Saved entries:
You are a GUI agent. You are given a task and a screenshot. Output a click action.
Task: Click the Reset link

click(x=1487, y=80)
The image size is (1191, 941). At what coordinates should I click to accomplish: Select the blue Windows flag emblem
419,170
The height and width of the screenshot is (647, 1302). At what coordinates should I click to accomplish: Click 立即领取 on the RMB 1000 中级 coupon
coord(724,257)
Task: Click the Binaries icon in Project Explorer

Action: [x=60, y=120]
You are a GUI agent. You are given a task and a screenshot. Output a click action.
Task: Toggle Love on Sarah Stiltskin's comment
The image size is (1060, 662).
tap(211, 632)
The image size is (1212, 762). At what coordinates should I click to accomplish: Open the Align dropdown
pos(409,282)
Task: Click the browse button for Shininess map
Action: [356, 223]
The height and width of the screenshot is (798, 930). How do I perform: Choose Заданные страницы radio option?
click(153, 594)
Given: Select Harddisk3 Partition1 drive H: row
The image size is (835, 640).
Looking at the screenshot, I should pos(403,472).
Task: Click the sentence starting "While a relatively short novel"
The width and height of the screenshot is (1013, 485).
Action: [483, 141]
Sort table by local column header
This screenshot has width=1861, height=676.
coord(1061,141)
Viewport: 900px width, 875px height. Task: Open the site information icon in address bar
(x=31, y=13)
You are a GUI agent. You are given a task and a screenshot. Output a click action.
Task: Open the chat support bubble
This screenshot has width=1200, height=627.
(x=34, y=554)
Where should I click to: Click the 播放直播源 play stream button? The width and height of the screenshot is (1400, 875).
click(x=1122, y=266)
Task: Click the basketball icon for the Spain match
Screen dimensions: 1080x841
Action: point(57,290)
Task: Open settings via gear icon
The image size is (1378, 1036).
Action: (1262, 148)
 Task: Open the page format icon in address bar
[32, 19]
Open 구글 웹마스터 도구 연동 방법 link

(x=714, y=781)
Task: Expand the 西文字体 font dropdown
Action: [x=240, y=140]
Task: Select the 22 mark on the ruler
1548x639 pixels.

INSTRUCTIONS TO FOLLOW: None of the lines before the one containing "This screenshot has width=1200, height=627." belong in the answer; reproduce that line and all later lines of the records exactly.

PROBLEM SOLUTION:
This screenshot has width=1200, height=627.
(x=34, y=554)
Where should I click to: Click the 播放直播源 play stream button? The width and height of the screenshot is (1400, 875).
click(x=1122, y=266)
Task: Click the basketball icon for the Spain match
Screen dimensions: 1080x841
Action: point(57,290)
Task: Open settings via gear icon
The image size is (1378, 1036).
Action: (1262, 148)
 Task: Open the page format icon in address bar
[32, 19]
Open 구글 웹마스터 도구 연동 방법 link

(x=714, y=781)
Task: Expand the 西文字体 font dropdown
Action: [x=240, y=140]
Task: Select the 22 mark on the ruler
1548x639 pixels.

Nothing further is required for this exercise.